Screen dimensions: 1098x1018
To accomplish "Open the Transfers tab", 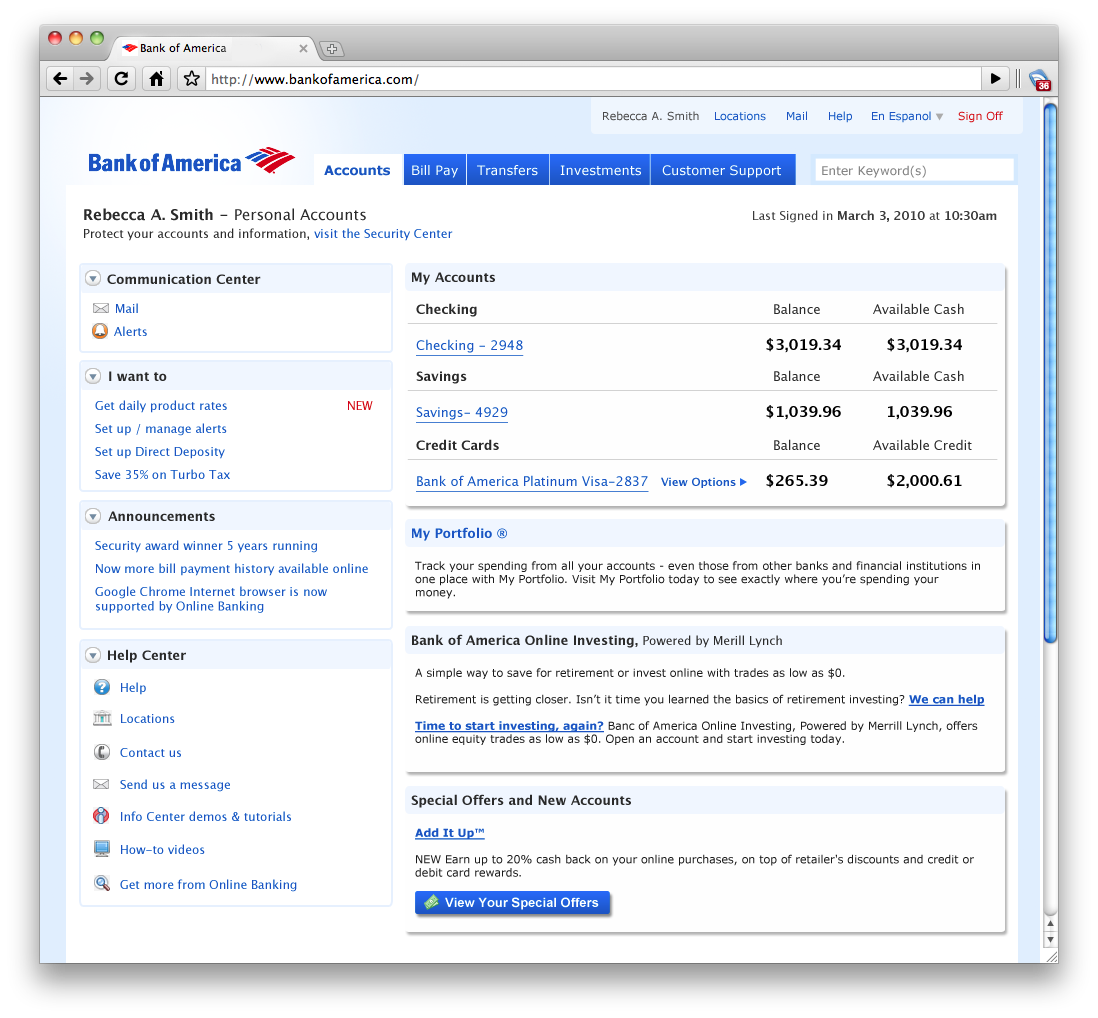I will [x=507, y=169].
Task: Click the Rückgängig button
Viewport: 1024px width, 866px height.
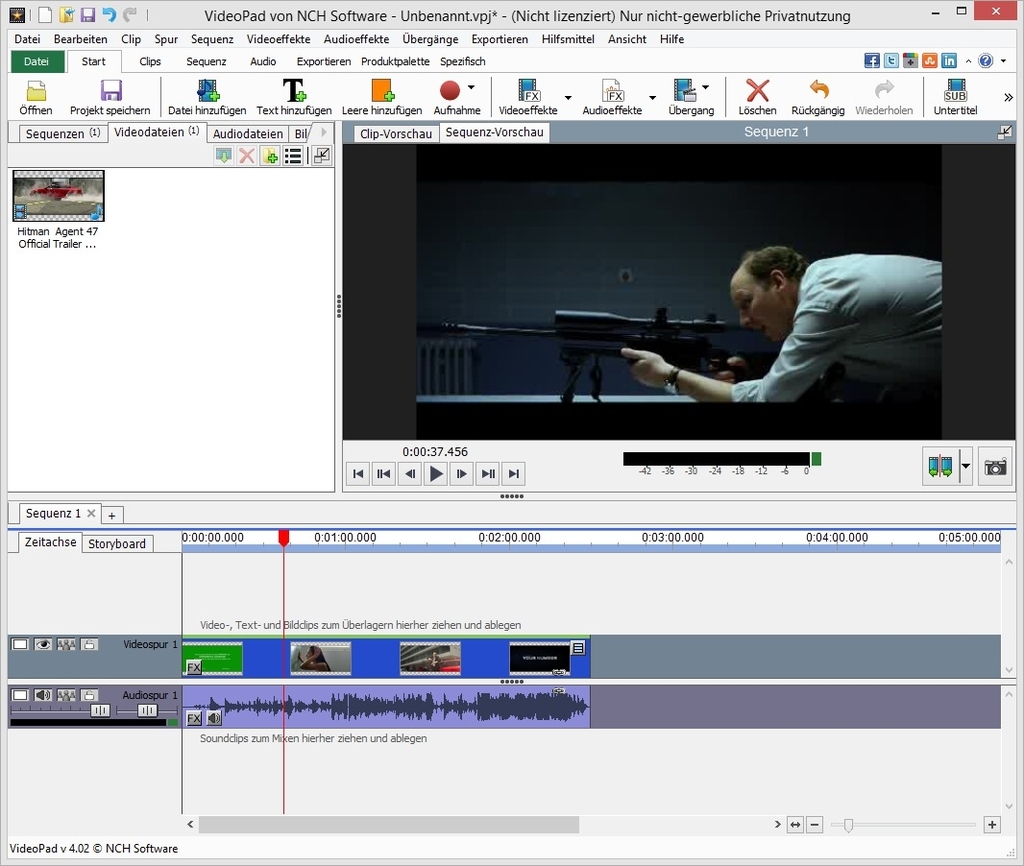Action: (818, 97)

---

DIRECTIONS: Exactly the lines from the one that contains "Task: Click the Rückgängig button" through the last line of the records should be set down, and the pictures should be dropped.

EXERCISE SOLUTION:
Task: Click the Rückgängig button
Viewport: 1024px width, 866px height.
Action: (818, 97)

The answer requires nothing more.